Another important option in the SiPaGene database is the possibility to restrict access and to enable user- and comparison-specific sharing of data. Many expression studies have been published without submission of the related raw data to any of the public repositories. This indicates that scientists are very conservative in terms of sharing their data freely. One important reason for this seems to be the limitation to interpret the biological processes despite holding a genome-wide transcription profile in hands. There is hope that appropriate tools to elucidate the function behind these data will improve constantly and give much better insight within the next few years. Based on own experience, functional interpretation improves with the number of comparisons performed with different if possible defined reference signatures and therefore is a cornerstone for future array analysis [35]. Such signatures depend on high quality experiments and will be the least ones to be shared publicly. Therefore, tools are needed that encourage collaborative exchange and thereby enable the development of new and better tools for interpretation of expression data.

Based on the tools for detailed group analysis of individual GeneChip experiments, options to analyze multiple group comparisons were integrated. These are indispensable to perform meta-analyses. With a growing set of reference signatures, it will be possible to define the degree of specificity of individual genes for a defined biological function and to develop signature based functional annotation tools. These are important and complementary to existing annotation and interpretation software based on literature information about individual genes, gene interactions and biological functions [12, 36, 37]. Generating annotations based on such meta analyses, this information can be immediately sourced to experimental data while literature based annotations depend on the quality of assignment and are often longsome and difficult in tracing back.

Next improvements, which are currently in preparation, will include an expanded functionality, such as tools for visualization (clustering), upload and administration of gene lists for comparative retrieval with predefined candidate genes, selection and storage of marker genes for quantification of cell-type and stimulus-specific signatures and to enable users to define expression-based annotations.

Conclusion

Currently, about 100 registered users have access to about 1,000 arrays (≈500 for public access), 10,000 pairwise comparisons and more than 500 group comparisons.

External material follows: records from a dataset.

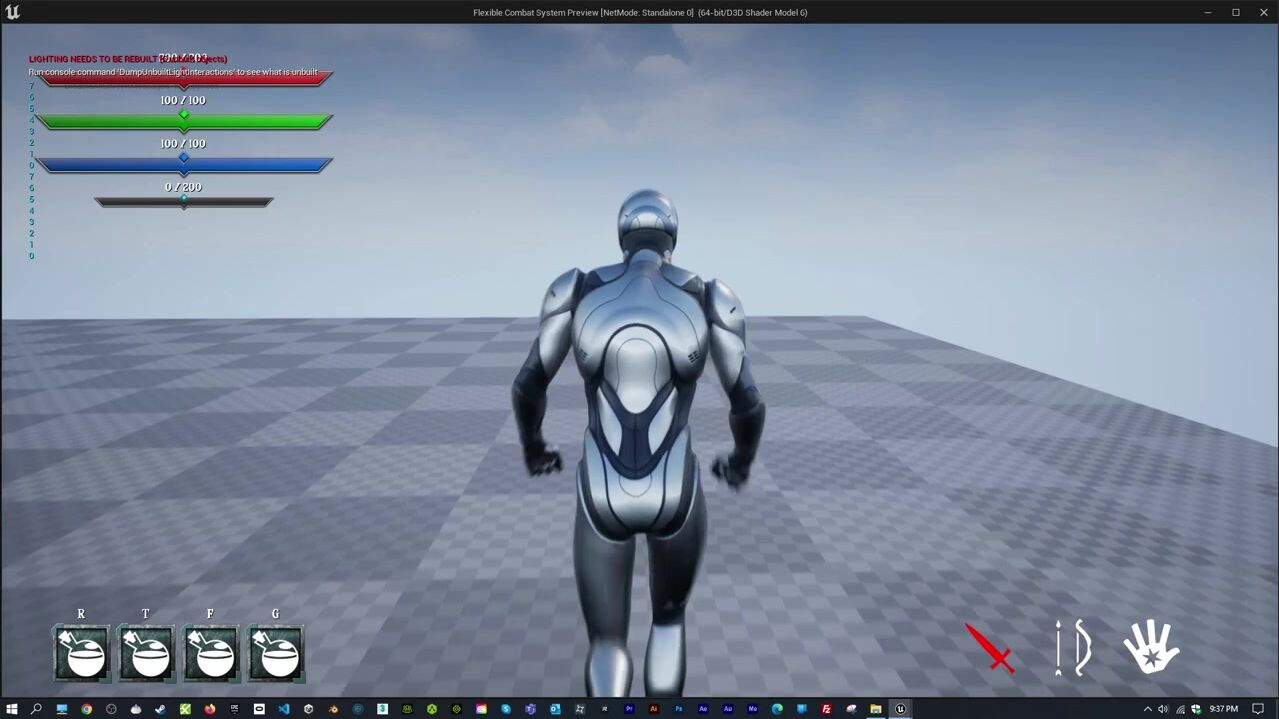
Task: Expand the system tray hidden icons chevron
Action: click(x=1147, y=709)
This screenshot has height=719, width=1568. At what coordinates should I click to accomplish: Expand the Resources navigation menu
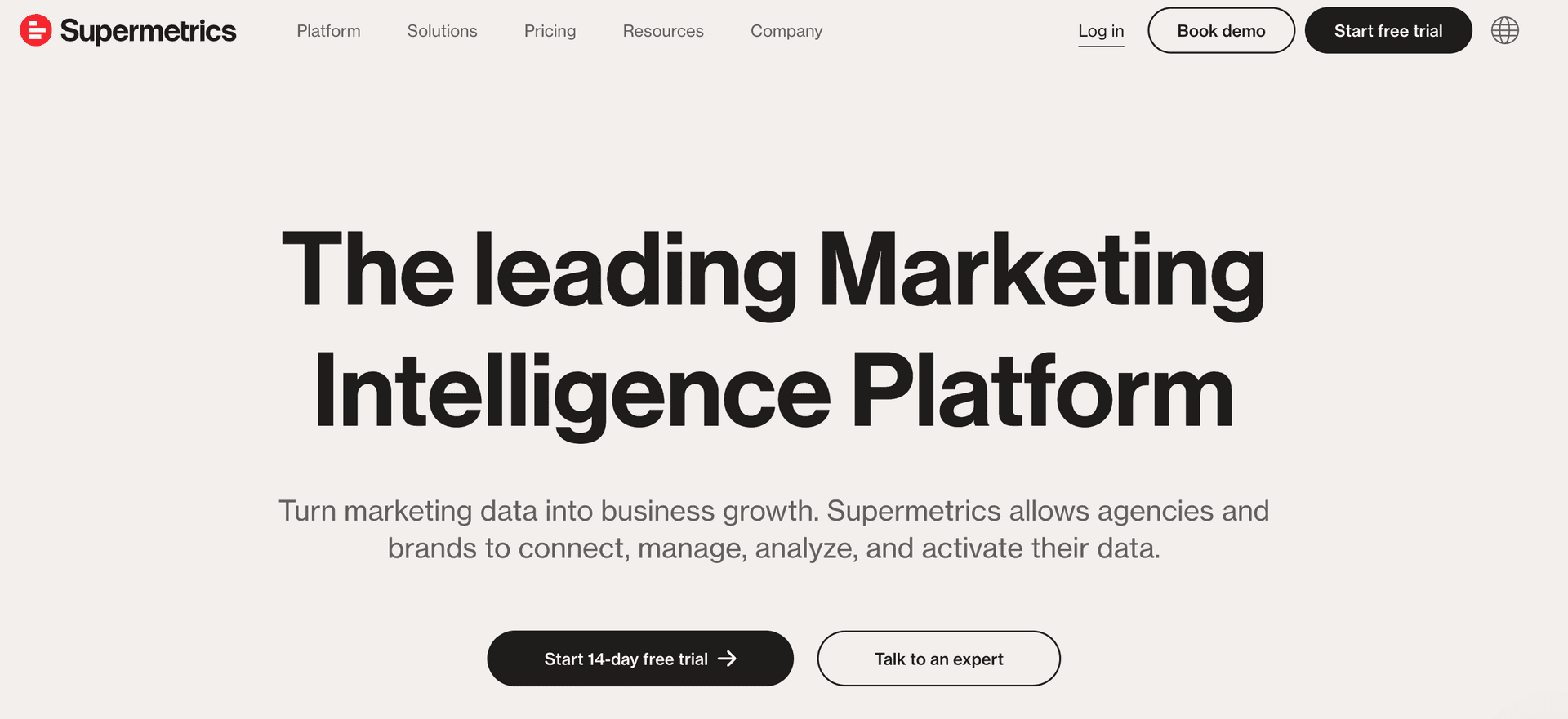click(662, 31)

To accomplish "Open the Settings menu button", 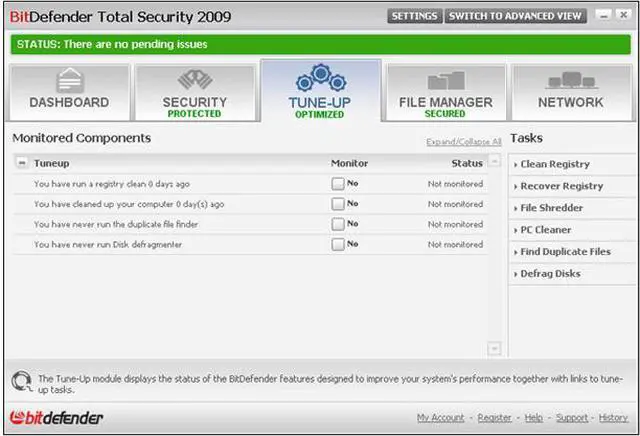I will pos(414,16).
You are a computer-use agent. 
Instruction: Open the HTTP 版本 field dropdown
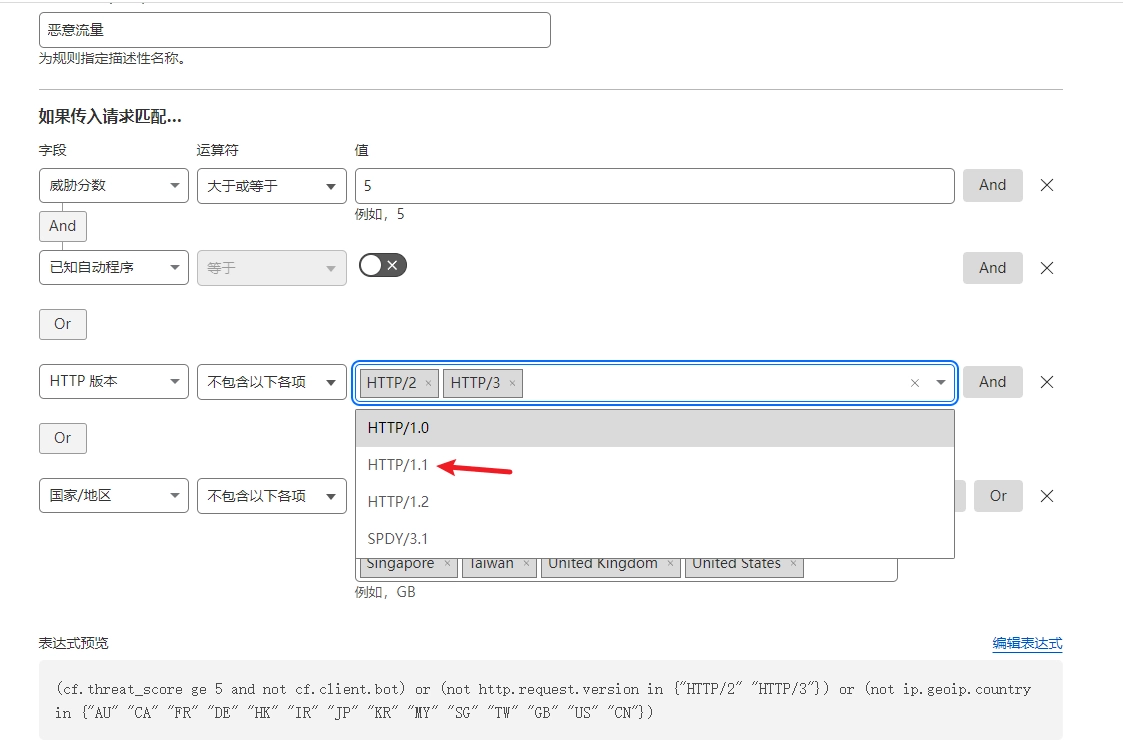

In three large research networks with national and international collaborations, sharing and ownership restrictions proved their value to communicate data between defined partners and to perform individual and user-specific queries immediately after hybridization. The current version does not aim for full implementation of any public GeneChip data set like large warehousing databases do. The intension is to provide an easily accessible high quality framework for analysis and sharing and to enable stepwise integration of relevant reference data according to the needs of the users. The current set of open access data is derived from public repositories, focuses predominantly on immunology, inflammation, infectious diseases, tissue regeneration and cancer, and includes studies performed with tissues, blood or isolated cells. The various biological conditions represented by these experiments can be stepwise integrated in meta-analyses, can be exploited for the generation of functional annotation networks and may provide a basis towards a systems biology approach for the interpretation of gene expression profiles.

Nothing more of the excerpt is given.